İlköğretim, ortaöğretim ve yükseköğretim kademelerindeki geleneksel matematik öğretiminde, matematik; günlük ihtiyaçlardan uzak, soyut ilke ve prensipleri olan, ayrı ayrı öğrenilmesi zorunlu denklem ve formüllerden oluşan bir uğraş alanı olarak görülmektedir.
Öğrenciye bu şekilde sunulan matematik öğrenci için soğuk, sevimsiz, ezberlenerek öğrenilmesi gereken bir derse dönüşmektedir.

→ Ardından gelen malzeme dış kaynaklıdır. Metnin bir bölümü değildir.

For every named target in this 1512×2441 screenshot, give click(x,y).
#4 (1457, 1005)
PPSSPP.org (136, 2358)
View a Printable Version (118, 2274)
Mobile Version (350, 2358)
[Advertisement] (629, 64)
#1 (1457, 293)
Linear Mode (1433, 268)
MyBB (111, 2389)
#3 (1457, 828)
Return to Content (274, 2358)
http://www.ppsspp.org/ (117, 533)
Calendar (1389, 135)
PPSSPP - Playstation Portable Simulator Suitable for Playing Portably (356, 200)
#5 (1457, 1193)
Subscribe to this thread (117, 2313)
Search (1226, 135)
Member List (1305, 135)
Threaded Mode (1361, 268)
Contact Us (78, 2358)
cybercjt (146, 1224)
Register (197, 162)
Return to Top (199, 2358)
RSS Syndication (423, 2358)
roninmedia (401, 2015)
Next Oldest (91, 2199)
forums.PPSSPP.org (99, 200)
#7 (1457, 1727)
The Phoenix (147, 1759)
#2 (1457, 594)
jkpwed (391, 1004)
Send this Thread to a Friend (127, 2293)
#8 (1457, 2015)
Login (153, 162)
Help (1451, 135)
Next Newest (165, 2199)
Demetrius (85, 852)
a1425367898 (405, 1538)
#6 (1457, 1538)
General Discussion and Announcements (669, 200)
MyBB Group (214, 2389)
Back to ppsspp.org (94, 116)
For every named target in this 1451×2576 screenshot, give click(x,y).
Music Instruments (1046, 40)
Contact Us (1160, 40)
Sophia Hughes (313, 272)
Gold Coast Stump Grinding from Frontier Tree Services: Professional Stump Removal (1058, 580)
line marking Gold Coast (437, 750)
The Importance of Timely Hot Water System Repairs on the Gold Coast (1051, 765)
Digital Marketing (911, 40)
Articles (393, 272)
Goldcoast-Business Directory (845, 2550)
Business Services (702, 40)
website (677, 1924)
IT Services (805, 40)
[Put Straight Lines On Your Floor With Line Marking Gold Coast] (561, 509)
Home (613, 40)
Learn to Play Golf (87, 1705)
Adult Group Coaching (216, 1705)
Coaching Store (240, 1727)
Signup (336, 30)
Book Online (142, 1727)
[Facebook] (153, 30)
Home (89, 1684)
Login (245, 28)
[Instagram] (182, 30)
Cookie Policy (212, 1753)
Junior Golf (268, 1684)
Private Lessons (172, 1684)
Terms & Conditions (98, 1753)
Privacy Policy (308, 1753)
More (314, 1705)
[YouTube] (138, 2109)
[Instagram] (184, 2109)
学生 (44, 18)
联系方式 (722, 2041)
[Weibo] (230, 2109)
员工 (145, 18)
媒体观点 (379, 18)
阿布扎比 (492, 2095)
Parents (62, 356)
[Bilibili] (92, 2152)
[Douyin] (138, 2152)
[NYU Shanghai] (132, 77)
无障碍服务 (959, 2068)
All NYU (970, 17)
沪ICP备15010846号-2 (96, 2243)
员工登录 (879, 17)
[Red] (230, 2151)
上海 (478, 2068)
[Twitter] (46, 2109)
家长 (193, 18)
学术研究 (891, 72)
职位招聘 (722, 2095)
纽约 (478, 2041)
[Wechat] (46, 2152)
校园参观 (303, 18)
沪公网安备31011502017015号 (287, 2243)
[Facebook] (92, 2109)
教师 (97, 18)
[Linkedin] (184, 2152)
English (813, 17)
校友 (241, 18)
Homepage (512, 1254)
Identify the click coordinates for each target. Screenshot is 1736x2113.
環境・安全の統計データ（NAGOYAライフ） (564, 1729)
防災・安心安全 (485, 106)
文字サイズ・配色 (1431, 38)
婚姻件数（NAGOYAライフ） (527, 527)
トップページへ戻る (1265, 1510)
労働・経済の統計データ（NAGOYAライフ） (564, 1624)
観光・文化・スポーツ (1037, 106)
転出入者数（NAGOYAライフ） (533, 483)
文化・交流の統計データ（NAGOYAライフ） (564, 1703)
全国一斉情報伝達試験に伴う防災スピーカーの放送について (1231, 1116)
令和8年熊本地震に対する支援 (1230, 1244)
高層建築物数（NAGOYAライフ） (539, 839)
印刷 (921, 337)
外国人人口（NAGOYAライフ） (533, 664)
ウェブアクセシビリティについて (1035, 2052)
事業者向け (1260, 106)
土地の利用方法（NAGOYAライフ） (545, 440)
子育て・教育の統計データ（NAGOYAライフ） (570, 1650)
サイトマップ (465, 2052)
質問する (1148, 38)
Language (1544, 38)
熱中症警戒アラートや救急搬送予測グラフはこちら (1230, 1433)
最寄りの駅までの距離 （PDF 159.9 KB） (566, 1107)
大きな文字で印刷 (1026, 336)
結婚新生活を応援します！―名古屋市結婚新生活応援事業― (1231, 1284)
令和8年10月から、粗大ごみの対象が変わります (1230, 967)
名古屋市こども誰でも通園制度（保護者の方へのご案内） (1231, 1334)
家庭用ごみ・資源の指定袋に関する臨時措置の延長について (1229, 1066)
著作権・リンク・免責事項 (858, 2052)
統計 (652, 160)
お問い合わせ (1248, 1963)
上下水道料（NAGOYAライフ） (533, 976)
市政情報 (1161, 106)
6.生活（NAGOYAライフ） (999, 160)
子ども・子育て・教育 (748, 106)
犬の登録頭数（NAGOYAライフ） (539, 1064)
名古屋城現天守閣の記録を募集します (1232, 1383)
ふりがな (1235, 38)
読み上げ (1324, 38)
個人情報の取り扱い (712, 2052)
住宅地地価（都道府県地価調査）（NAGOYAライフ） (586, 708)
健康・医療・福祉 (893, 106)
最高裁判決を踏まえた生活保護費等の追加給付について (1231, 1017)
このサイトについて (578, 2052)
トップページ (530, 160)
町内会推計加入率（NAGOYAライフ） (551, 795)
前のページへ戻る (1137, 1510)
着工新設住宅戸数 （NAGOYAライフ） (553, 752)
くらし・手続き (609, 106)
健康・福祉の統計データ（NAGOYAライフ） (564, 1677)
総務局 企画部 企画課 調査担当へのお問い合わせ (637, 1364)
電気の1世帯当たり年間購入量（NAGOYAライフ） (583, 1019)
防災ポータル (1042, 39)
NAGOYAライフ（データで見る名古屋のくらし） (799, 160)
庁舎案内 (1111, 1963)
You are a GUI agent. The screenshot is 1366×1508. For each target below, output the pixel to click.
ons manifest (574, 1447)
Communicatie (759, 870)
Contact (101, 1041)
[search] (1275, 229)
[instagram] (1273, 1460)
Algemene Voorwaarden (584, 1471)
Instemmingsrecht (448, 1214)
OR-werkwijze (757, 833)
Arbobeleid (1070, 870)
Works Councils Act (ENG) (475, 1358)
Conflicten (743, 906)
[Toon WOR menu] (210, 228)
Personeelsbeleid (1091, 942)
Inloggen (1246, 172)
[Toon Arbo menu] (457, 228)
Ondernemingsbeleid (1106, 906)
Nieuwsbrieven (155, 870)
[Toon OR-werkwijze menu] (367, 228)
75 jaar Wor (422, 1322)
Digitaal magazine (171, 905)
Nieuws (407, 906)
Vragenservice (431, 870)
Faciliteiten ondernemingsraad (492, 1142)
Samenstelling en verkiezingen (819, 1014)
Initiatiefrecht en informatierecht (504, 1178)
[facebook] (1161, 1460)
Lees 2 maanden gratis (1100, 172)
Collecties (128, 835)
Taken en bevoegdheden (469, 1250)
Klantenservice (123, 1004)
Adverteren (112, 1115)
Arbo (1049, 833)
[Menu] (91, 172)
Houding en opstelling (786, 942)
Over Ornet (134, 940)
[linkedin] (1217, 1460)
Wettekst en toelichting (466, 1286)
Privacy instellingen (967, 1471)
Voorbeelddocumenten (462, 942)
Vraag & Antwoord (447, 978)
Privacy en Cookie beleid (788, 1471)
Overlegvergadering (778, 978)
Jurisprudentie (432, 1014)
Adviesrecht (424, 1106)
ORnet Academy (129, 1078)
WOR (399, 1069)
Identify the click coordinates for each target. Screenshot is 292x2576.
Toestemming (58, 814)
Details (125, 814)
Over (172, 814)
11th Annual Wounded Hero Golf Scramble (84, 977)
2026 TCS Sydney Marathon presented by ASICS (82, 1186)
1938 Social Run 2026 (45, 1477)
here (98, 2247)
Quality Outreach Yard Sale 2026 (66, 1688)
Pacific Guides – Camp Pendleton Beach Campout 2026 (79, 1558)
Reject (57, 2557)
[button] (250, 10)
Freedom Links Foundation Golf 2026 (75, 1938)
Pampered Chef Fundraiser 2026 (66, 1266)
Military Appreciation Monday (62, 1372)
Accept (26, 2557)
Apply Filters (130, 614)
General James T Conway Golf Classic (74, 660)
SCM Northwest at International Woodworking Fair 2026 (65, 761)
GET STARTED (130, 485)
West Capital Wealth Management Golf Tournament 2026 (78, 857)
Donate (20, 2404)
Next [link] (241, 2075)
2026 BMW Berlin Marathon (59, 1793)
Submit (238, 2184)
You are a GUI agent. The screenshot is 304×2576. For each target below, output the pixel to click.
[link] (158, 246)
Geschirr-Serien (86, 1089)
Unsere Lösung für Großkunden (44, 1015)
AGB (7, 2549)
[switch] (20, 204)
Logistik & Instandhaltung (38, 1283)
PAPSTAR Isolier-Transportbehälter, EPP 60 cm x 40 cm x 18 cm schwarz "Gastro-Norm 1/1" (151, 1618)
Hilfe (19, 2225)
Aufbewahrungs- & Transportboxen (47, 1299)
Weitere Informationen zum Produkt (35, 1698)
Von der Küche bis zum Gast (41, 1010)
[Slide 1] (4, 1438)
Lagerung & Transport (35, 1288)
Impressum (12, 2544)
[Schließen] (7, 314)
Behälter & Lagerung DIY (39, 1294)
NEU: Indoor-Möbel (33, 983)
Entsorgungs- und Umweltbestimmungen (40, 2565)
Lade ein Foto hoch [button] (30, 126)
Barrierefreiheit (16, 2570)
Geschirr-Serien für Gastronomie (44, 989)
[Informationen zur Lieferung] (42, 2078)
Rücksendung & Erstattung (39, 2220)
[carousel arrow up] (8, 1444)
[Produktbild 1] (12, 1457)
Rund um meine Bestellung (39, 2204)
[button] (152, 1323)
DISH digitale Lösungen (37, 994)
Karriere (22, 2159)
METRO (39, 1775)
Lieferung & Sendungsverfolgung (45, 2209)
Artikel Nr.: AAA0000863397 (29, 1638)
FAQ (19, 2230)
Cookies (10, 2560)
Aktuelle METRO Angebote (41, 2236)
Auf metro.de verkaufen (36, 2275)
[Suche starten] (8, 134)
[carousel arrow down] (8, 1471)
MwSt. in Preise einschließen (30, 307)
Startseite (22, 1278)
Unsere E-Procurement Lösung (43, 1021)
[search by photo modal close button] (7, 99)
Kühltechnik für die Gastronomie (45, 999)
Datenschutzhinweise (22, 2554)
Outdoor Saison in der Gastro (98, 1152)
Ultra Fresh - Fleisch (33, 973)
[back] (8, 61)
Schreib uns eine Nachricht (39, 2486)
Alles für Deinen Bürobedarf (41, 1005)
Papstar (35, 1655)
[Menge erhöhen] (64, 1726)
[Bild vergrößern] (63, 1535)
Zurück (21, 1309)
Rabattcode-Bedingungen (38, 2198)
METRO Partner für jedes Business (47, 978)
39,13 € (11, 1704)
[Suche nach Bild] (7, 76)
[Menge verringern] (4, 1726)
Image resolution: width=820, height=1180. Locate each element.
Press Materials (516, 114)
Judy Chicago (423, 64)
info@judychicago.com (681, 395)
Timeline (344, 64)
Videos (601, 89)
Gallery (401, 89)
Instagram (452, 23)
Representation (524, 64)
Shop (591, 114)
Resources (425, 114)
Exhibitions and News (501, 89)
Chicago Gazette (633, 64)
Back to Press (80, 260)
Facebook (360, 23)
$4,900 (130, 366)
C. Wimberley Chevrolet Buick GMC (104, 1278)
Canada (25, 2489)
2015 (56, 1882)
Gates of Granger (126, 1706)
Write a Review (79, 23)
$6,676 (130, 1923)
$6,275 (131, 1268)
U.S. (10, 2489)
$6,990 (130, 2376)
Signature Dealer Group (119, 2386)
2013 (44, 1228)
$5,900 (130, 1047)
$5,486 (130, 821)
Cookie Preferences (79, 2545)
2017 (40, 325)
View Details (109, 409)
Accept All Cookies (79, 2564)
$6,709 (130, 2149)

Sonuç olarak öğrenciler matematiği her yerde kullanabilecekleri bir araç olarak değil de matematik sınavları için öğrenilmesi gereken bir ders olarak görmektedirler.
Oysa, matematik öğretiminin amacı öğrenciye matematiksel düşünme ve matematiği bir iletişim aracı olarak kullanma becerilerini kazandırmak olmalıdır.
Matematik amaç mı yoksa araç mıdır? Peki okullarımızdaki matematik dersleri amaç olarak mı, araç olarak mı okutuluyor? Öğrencilerimiz neden matematiği sevemiyor? Doğaya, bilim ve teknolojiye yani hayata dokunamayan bir ders ne kadar benimsenebilir ve sevilebilir? Öğrencilerimiz hep şunu sormazlar mı: “iyi de ben bunu nerede kullanacağım? Bu bilgiler hayatımda ne işime yarayacak ki?”. Sizce de bu arayışlar, bu hayata dokunma isteği haklı ve gerçekçi değil mi?
Hemen itirazlar yükseltilebilir. “Matematik her yerde vardır! Biz öğrencilerin düşünmelerini sağlıyoruz, zihin egzersizi yaptırıyoruz. … vb.” Evet matematik çok gereklidir! Çok önemli bir şartla: “Bir işi yapmak, bir ürün elde etmek, ya da bir gerçek hayat problemini çözmek için”. Kabul edelim lise (hatta üniversite) bittiğinde matematiği bilen! ama elinden hiçbir iş gelmeyen milyonlarca genç yetiştiriyoruz…Çocuklarımıza olta yapmayı öğretiyoruz ama balıktan, denizden, sandaldan, iklimden yani balıkçılıktan uzak tutuyoruz!
Çözümü: Matematik derslerindeki gerçek hayata değmeyen kısımları en aza indirgemek, müfredatı gerçek hayatla buluşturacak yöntem ve teknikleri geliştirmek, derste bu yöntem ve teknikler kullanarak uygulamalar geliştirmektir.
Günümüz dünyası, bireylerden üretici olmasını beklemektedir. Bireylerin üretkenliklerini ortaya koyabilmesi için ise, sorgulayan, düşünen ve yaratıcı olmalarını teşvik edici yeni ve farklı programların uygulanmasına ihtiyaç vardır.
Günümüzde pek çok ülkenin eğitim sisteminde öğrencilerin; üreten, ekonomik ve sosyal gelişmelere katkı sağlayan, 21. yüzyıl becerilerine sahip bireyler olarak yetiştirilmesi hedeflenmektedir. Çağın gereklilikleri ve teknolojideki gelişmelerle birlikte düşünen, sorgulayan, araştıran ve buluş yapabilen öğrencilere olan ihtiyaç gün geçtikçe artmaktadır. Bu nedenle günümüzde öğrencilerin Fen bilimleri, Teknoloji, Mühendislik ve Matematik derslerinde öğrendikleri bilgileri bir bütünün parçaları olarak görmelerini sağlayan STEM (Fen, Teknoloji, Mühendislik, Matematik) eğitimi dünyada birçok ülkenin öğretim programlarına dâhil edilmektedir. STEM eğitimi; teorik bilginin uygulamaya, ürüne ve yenilikçi buluşlara dönüştürülmesini amaçlamaktadır.
Bu proje, kendi iç dünyasında devinen matematik dersini, diğer disiplinlere bağlamak için yöntem ve teknikler sunacaktır.